Stunt kiting is a great hobby. The two-lined kite1 can provide hours of fun once it is up in the air, but getting it off the ground can be a pain because you really need someone to hold the kite while you launch it. This person is then redundant for the rest of your kite-flying. This entry presents two ways of launching the kite single-handedly.

The Beach Launch

This launch method involves weighting down the trailing edge2 of the kite. It works well on sandy beaches but you can also use it in non-sandy areas by using small pebbles instead of sand as weights. It works in most winds but not if there are low-level obstructions (such as long grass or low dunes) to stop the wind at ground level. It is particularly useful for soft kites with no rigid frame3 or for kites like the Flexifoil Stacker 6, which only has a single spar (rod) across the leading edge4.

  1. Stand with your back to the wind, holding the kite leading-edge up and with the side that faces the kite-flyer facing you. Kneel down and lay the kite on the ground (bridles5 facing up) in front of you. If your kite is triangular, the long edge (trailing edge) should now be nearest you.

  2. Pile sand or small pebbles along the trailing edge of the kite to hold it down. Don't use large or sharp stones, as these will damage the sail6.

  3. Walk away from your kite into the wind, laying out your lines. It is vital that both lines are exactly the same length.

  4. Stand with your back to the wind, holding the handles at about chest height, with a light tension in the lines.

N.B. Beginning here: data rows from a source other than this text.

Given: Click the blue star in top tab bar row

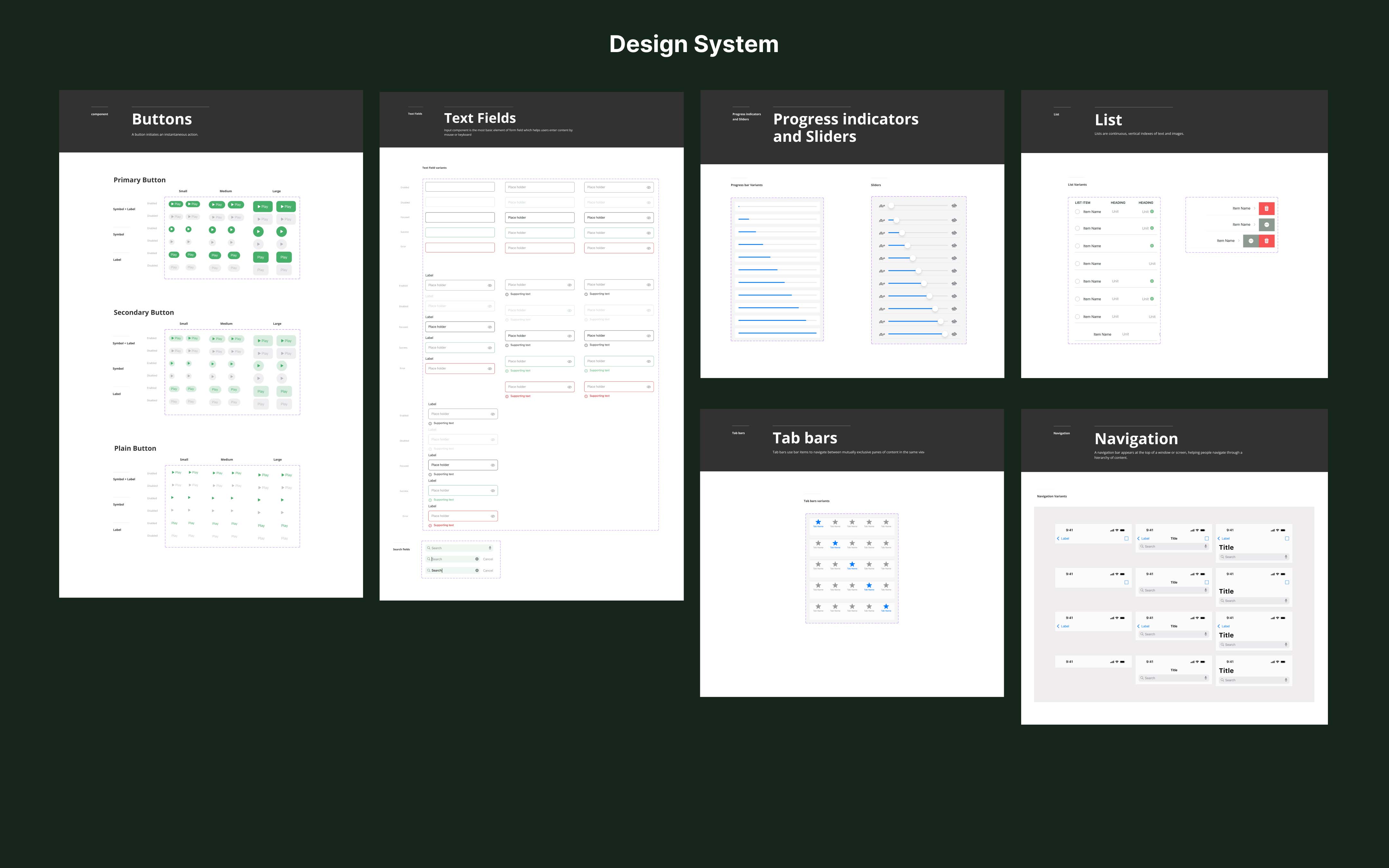Looking at the screenshot, I should click(x=818, y=522).
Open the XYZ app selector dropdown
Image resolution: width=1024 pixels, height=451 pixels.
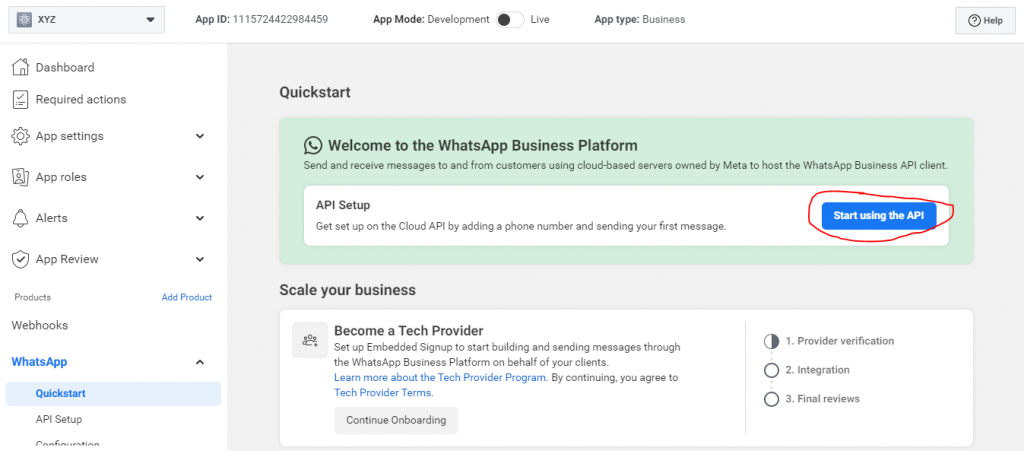click(86, 20)
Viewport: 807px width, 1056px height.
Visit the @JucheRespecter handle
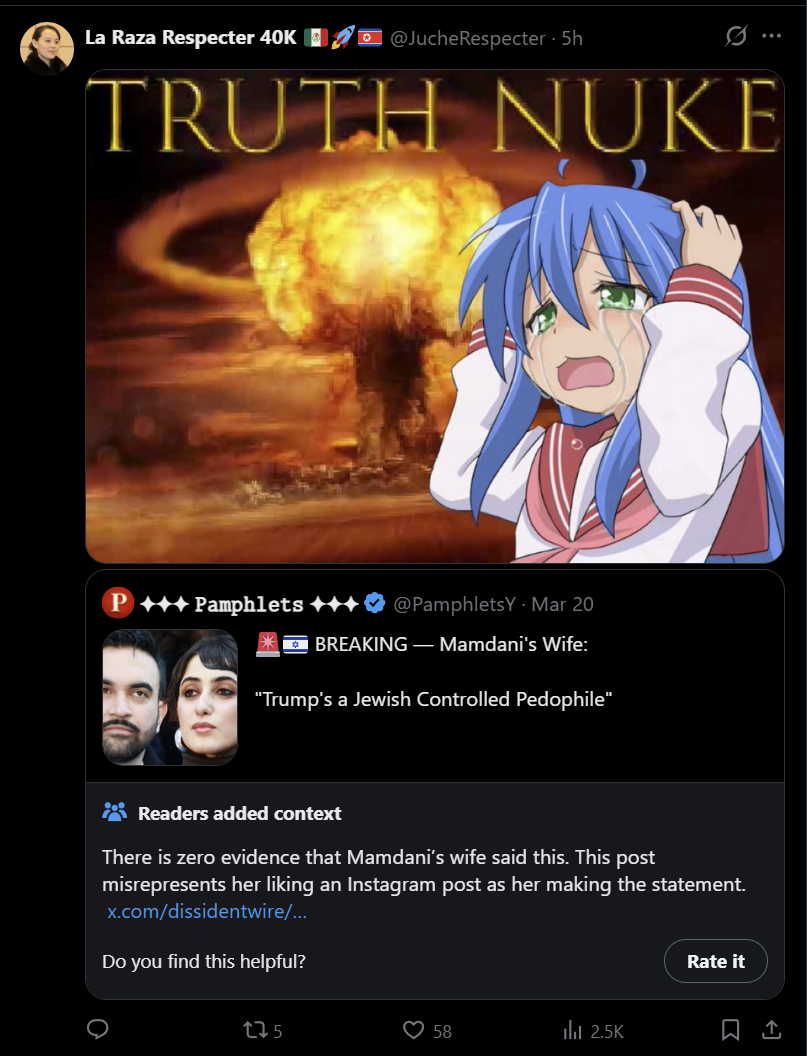(467, 38)
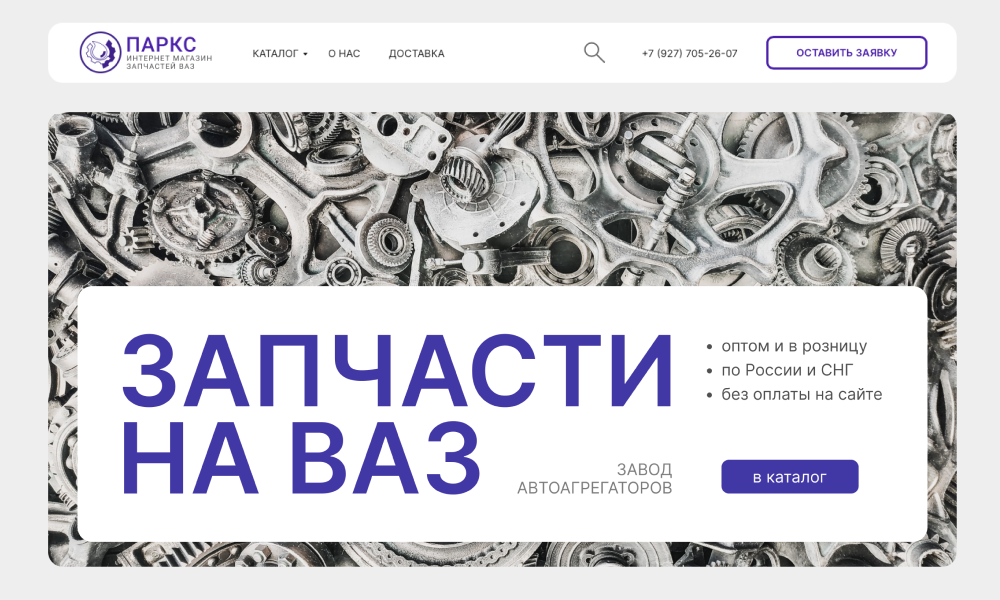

  5. Take a step back, pulling the kite slowly upright. The sand or pebbles ensure that the nose of the kite lifts first. As it lifts, the sand or pebbles spill off and the sail fills with air. As the kite tips just past the vertical, the sails will fill properly and the kite will rise into the air. Keep the tension equal on both lines until the kite is well clear of the ground, and then start your stunt routine.

Launching Using Stakes

If you don't have sand, or your kite has a rigid shape that does not allow its trailing edge to be weighted down, you may want to try using stakes.

  1. Hammer two stakes (sticks, poles, etc) into the ground, about one-third of your kite's width apart (so if it's a three-foot (90cm) kite, put the stakes one foot (30cm) apart). The stakes should be long enough so that they are slightly taller than the kite when it leans on them.

  2. Rest the kite against the stakes so that it is leaning backwards slightly and facing the wind. The pressure of the wind should keep it in place.

  3. As with the weighted launch, walk away, stand back and take a step back. The kite will tip towards you, and as it passes the vertical the forces holding it down will start to lift it up and your kite will launch.

Be Safe!

The stakes present a significant hazard - imagine tripping over one and landing on the other! Make sure they are blunt, maybe even topping them off with an old tennis ball. Also make sure the stakes are visible by tying strips of plastic bag or lengths of reflective tape to them. The flapping strips will not tangle your kite as they will blow behind it.

1A kite which has two strings for you to hold, rather than one.2The back edge - ie, the long edge on a triangular kite.3Poles, rods or sticks that hold the kite in shape.4The front edge.5The loop or loops of string that join the lines to the rest of the kite.6The fabric or paper that makes up the horizontal (or nearly-horizontal) parts of the kite. Sails provide lift.